> [Task description]: Quote the lines from the one containing "Select the GDP row label" through the one containing "[x=256, y=1000]", including both, exactly as they appear.

> [Data for processing]:
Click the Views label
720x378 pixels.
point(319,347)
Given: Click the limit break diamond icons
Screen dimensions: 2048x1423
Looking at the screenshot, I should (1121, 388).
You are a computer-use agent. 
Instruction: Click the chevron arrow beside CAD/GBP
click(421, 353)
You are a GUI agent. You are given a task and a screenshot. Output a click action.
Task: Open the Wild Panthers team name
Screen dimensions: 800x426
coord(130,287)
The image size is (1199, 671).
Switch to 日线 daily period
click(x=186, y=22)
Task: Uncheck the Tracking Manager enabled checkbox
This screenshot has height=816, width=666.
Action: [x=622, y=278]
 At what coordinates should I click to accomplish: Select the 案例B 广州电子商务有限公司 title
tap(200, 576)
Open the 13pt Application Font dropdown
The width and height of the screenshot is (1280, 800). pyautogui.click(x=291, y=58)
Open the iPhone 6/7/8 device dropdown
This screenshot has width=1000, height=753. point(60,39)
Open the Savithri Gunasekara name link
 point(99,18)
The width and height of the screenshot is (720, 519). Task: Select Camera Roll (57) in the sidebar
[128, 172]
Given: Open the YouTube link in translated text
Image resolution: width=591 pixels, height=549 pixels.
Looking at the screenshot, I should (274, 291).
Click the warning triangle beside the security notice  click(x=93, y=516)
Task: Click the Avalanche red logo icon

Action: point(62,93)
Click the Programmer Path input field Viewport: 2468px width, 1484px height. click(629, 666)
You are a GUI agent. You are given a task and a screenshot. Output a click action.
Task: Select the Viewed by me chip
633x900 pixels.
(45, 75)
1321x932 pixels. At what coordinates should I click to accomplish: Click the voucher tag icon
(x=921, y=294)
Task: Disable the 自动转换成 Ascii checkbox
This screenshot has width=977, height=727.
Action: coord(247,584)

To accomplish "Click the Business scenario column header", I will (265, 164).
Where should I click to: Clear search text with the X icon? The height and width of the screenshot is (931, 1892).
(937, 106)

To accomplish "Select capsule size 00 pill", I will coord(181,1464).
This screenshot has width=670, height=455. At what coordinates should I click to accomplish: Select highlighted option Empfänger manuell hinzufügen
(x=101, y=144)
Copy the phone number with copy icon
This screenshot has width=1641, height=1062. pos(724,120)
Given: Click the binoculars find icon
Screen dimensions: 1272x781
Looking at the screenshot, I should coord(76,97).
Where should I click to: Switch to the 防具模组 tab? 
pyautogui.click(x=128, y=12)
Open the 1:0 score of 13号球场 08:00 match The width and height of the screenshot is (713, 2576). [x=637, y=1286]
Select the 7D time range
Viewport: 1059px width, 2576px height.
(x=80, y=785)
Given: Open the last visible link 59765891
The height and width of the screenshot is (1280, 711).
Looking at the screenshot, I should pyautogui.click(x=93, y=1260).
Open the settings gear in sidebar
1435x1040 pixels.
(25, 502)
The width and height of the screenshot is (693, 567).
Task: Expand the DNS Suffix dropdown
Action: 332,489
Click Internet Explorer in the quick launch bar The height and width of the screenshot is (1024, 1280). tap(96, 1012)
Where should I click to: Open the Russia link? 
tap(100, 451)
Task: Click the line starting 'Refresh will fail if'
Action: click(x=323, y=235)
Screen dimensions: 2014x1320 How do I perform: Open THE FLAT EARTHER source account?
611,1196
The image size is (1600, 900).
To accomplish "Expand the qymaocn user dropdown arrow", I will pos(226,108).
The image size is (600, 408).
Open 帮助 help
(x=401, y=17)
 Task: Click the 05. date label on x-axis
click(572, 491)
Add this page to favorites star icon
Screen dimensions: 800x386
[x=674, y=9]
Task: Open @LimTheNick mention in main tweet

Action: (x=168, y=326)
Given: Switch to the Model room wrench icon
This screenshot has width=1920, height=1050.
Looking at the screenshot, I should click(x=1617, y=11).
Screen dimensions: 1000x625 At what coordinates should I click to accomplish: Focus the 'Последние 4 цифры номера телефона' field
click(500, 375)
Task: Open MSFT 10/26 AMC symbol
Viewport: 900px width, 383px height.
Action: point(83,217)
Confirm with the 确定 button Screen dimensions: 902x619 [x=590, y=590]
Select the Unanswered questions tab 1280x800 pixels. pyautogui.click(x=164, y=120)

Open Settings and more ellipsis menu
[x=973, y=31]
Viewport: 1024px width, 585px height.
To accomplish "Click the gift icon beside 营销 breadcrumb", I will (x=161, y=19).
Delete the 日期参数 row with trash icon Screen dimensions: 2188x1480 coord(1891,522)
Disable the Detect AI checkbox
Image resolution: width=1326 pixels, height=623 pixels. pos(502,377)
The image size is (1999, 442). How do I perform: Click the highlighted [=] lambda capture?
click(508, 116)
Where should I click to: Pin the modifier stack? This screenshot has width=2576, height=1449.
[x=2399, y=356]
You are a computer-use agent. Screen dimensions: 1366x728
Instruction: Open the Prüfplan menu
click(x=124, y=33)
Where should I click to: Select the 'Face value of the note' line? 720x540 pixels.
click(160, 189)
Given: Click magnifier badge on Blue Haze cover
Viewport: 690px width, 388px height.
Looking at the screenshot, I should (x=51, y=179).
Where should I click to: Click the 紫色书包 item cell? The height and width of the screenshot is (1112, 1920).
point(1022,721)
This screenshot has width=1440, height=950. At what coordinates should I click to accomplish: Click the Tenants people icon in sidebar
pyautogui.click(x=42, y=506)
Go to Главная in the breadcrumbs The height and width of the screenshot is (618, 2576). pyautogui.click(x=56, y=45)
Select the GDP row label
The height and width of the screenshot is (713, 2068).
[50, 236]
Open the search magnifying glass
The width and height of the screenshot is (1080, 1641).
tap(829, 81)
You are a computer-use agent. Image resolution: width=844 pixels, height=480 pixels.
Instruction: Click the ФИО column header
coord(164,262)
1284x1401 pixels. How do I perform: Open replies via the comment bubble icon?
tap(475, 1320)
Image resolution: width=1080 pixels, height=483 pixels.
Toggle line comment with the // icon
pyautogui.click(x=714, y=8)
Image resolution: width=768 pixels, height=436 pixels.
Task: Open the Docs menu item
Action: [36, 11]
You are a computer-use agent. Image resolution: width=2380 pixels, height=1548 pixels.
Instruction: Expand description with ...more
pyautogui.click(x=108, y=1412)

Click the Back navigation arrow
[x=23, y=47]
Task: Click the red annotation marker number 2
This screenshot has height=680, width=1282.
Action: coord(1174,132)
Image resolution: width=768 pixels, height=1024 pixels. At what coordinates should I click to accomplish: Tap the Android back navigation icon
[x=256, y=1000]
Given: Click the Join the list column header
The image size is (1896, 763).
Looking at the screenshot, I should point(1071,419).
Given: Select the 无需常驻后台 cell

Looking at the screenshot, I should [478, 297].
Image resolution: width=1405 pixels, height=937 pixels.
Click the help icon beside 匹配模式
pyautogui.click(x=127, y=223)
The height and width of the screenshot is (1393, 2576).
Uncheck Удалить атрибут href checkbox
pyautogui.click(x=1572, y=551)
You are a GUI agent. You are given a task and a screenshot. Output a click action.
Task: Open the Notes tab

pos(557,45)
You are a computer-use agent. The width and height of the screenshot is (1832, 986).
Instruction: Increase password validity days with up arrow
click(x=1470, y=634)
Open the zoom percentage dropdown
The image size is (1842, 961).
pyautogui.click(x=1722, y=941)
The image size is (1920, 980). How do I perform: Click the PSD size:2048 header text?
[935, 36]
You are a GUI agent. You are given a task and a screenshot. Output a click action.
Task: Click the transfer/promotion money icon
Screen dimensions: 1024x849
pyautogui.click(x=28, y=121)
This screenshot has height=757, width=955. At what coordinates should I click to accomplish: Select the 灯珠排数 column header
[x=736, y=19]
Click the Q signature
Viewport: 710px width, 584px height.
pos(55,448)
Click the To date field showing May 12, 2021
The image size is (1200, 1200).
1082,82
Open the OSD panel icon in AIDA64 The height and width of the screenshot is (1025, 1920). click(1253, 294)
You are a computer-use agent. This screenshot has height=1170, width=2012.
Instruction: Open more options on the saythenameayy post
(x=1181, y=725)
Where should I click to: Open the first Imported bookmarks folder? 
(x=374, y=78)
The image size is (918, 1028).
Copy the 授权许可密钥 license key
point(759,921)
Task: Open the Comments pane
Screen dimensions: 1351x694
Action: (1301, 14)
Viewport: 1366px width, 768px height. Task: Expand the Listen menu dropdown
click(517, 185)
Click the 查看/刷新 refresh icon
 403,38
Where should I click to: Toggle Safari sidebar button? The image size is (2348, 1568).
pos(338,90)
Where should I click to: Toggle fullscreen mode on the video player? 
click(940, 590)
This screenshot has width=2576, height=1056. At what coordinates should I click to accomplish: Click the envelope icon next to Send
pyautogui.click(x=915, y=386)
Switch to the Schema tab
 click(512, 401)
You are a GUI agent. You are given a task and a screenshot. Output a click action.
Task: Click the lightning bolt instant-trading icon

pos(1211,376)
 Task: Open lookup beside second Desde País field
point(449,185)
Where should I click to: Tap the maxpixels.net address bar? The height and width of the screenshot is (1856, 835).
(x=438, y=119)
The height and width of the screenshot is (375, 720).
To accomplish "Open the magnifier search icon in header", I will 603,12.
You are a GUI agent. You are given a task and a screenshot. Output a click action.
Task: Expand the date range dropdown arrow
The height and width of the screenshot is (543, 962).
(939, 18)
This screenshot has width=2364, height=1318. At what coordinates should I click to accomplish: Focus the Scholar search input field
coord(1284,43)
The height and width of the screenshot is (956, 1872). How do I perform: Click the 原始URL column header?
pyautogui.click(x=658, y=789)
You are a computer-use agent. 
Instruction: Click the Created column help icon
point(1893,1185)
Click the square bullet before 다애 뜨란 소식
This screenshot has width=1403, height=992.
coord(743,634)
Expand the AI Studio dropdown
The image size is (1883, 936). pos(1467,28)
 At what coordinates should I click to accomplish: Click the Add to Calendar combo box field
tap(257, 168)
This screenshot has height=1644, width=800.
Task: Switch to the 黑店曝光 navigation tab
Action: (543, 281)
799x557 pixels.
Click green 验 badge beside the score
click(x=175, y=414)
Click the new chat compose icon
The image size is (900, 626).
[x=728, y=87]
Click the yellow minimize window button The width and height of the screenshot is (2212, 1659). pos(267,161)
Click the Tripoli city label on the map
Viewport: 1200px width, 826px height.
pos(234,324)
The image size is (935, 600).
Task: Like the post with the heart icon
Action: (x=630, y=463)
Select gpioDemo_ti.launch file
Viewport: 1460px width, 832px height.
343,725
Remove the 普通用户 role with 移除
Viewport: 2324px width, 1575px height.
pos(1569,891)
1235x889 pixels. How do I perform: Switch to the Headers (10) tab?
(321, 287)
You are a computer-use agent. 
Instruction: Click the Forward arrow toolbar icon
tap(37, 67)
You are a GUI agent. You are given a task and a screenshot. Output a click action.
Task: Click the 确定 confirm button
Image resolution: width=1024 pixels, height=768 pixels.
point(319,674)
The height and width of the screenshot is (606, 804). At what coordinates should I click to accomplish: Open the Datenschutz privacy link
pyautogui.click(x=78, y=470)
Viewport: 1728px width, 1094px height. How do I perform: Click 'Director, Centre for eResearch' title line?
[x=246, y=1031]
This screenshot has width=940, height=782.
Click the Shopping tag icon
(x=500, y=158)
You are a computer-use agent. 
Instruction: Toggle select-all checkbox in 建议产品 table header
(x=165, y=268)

> [Result of this exercise]:
Select the GDP row label
The height and width of the screenshot is (713, 2068).
[50, 236]
Open the search magnifying glass
The width and height of the screenshot is (1080, 1641).
tap(829, 81)
You are a computer-use agent. Image resolution: width=844 pixels, height=480 pixels.
Instruction: Click the ФИО column header
coord(164,262)
1284x1401 pixels. How do I perform: Open replies via the comment bubble icon?
tap(475, 1320)
Image resolution: width=1080 pixels, height=483 pixels.
Toggle line comment with the // icon
pyautogui.click(x=714, y=8)
Image resolution: width=768 pixels, height=436 pixels.
Task: Open the Docs menu item
Action: [36, 11]
You are a computer-use agent. Image resolution: width=2380 pixels, height=1548 pixels.
Instruction: Expand description with ...more
pyautogui.click(x=108, y=1412)

Click the Back navigation arrow
[x=23, y=47]
Task: Click the red annotation marker number 2
This screenshot has height=680, width=1282.
Action: coord(1174,132)
Image resolution: width=768 pixels, height=1024 pixels. At what coordinates should I click to accomplish: Tap the Android back navigation icon
[x=256, y=1000]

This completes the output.